Stop Building a Platform; Build a Paved Road: “Just-Enough” Patterns That Unblock Teams

If your platform feels like a toll booth, you’ve overbuilt it. Here’s the minimal, boring stack that lets product teams ship without filing tickets or learning your bespoke CLI.

Paved roads beat platforms. If engineers can ship without asking permission, you built the right thing.
Back to all posts

When the platform became the product (and froze delivery)

I walked into a fintech that had “finished” its internal developer platform. Custom golang CLI for everything, homegrown release manager, and a dashboard no one trusted. PRs waited three days for a deployment ticket to clear. Meanwhile, the CFO’s weekly report showed their EKS spend doubling while feature throughput halved. MTTR? North of four hours because rollbacks required a platform engineer on Slack.

I’ve seen this movie. We centralize to “help” teams, then bury them under opinions, abstractions, and tickets.
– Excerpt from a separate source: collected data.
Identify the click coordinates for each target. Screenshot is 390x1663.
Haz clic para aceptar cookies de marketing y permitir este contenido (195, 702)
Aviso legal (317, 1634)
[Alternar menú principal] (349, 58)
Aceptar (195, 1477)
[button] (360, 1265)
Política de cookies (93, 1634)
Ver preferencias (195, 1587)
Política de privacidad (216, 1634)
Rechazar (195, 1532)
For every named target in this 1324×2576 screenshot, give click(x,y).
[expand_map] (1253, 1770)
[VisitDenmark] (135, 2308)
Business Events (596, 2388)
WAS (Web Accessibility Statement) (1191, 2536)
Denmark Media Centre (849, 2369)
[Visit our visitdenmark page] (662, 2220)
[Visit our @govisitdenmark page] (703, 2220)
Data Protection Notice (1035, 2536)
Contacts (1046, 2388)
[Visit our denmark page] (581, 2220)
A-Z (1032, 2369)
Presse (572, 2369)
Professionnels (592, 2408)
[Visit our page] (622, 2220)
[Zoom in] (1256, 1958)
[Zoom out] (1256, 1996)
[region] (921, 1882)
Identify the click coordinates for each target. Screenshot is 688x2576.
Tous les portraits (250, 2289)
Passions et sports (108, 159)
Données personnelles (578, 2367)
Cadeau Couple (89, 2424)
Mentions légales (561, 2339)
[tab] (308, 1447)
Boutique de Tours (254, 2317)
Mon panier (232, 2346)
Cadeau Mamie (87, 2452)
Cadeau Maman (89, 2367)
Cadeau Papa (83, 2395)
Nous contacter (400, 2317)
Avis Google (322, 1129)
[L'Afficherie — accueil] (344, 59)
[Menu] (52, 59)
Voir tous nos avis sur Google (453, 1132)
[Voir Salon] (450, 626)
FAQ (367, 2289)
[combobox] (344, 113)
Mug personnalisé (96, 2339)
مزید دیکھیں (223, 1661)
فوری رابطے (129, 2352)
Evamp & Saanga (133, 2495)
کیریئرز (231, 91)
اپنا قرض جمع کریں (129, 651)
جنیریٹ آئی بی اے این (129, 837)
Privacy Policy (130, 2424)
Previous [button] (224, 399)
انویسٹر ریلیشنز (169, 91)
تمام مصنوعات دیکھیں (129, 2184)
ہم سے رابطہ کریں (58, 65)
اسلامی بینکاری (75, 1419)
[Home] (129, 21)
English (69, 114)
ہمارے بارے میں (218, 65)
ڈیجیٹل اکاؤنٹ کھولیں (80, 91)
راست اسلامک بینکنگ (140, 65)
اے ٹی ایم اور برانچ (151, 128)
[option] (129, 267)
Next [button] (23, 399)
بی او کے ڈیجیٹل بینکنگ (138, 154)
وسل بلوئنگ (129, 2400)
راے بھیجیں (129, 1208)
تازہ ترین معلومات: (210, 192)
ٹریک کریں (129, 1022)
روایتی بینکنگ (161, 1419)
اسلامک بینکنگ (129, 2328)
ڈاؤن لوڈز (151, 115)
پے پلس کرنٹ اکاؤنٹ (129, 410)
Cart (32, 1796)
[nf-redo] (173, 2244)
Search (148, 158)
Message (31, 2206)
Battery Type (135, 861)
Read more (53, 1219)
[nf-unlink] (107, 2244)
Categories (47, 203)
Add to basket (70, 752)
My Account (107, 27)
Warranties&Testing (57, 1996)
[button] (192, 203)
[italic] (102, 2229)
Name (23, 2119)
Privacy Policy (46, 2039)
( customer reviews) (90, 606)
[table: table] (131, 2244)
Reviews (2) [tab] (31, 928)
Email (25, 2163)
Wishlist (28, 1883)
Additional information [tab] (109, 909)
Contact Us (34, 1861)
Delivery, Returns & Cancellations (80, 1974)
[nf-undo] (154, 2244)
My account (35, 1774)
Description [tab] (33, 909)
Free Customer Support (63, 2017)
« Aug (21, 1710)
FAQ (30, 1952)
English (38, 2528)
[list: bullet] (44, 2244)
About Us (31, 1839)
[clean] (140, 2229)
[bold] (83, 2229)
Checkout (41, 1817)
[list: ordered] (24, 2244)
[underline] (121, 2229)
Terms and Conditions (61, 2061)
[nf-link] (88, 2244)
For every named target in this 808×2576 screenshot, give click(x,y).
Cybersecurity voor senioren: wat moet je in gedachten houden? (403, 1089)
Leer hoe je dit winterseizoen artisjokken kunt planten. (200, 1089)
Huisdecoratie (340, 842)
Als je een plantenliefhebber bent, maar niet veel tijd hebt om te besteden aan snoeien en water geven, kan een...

The result is a platform that becomes the product—and the actual product stalls.

What worked here wasn’t another rewrite. It was going the other direction: a just-enough platform—boring, paved-road defaults, GitOps, and clear off-ramps. No silver bullets. Just fewer moving parts and predictable paths to prod.

What “just-enough platform” actually means

A just-enough platform is not a suite. It’s a thin layer that:

  • Offers an opinionated paved road with sane defaults.
  • Makes the basics zero-configuration: build, test, containerize, deploy, observe.
  • Stays ejectable: teams can deviate if they accept the blast radius and support.
  • Measures outcomes, not tool adoption: DORA metrics, MTTR, and cost per service.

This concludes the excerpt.